After a careful review of this evidence and of other testimony given, we conclude the evidence, though circumstantial, is sufficient to warrant a conviction. Code Ann., 38-109; Duhart v. State, 237 Ga. 426, 427 (1) (228 SE2d 822) (1976). We further conclude the evidence was sufficient, when considered in the light most favorable to the prosecution, to convince a rational trier of fact as to the guilt of the appellant beyond a reasonable doubt. Jackson v. Virginia, 443 U. S. 307 (99 SC 2781, 61 LE2d 560) (1979). There was no error in denying appellant's motion for directed verdict at the close of the evidence or in denying his motion for new trial. Enumerations one and two are without merit.
2. It was not error to refuse to charge on alibi. The range of evidence with respect to time and distance was not such as to reasonably exclude the possibility of appellant's presence at the scene of the crime at the time of its commission. Code Ann. 38-122. See Weaver v. State, 199 Ga. 267 (34 SE2d 163) (1945); Parrott v. State, 149 Ga. App. 377 (254 SE2d 497) (1979).
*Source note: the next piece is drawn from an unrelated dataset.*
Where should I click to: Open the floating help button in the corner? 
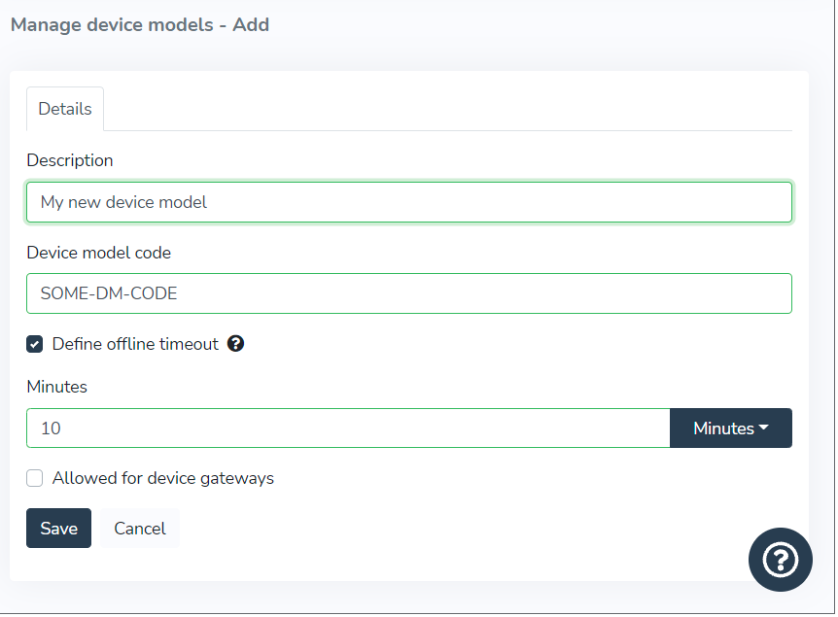click(780, 560)
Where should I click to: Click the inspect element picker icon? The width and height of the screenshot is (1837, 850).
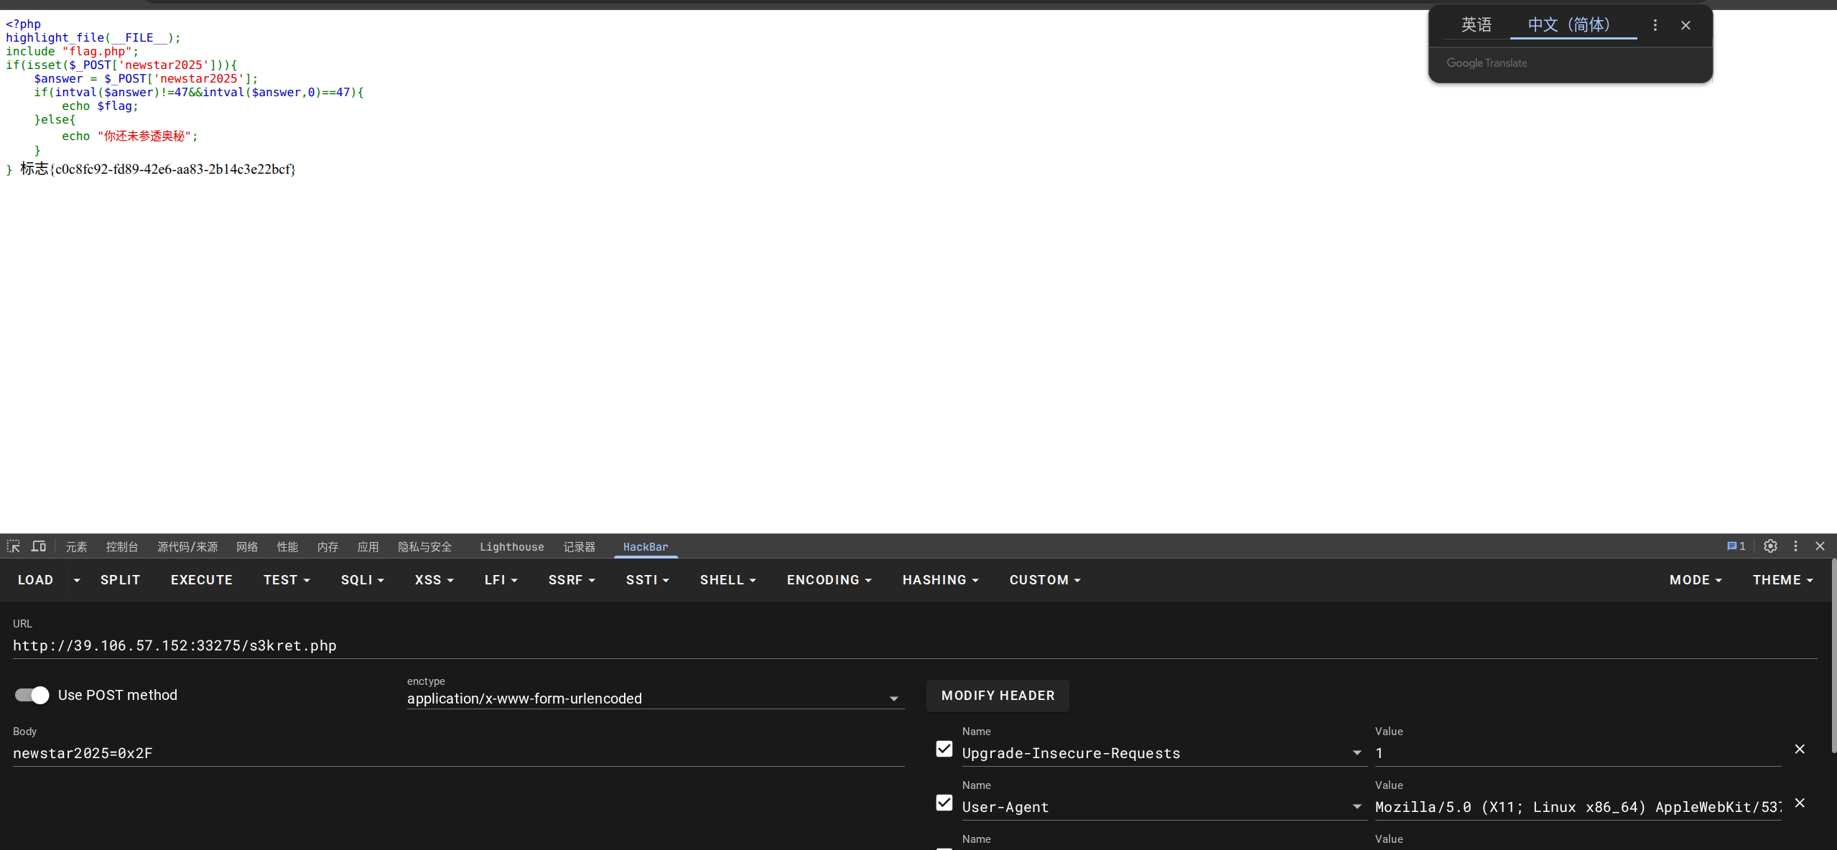coord(13,546)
3. We have previously decided contra to appellant's contention that the trial court's charge, i.e. ". . . a person of sound mind and discretion is presumed to intend the natural and probable consequences of his acts . . ." is burden-shifting. In Skrine v. State, 244 Ga. 520, 521 (260 SE2d 900) (1979), a similar charge to that given here was thoroughly discussed and found to present a permissive presumption for jury consideration. This charge was not similar to that considered in Sandstrom v. Montana, 442 U. S. 510 (99 SC 2450 61 LE2d 39) (1979).
Bryant Huff, District Attorney, Arthur K. Bolton, Attorney General, Michael R. Johnson, Assistant Attorney General, for appellee.
Glenn Zell, for appellant.
ARGUED MAY 13, 1980 -- DECIDED JULY 1, 1980.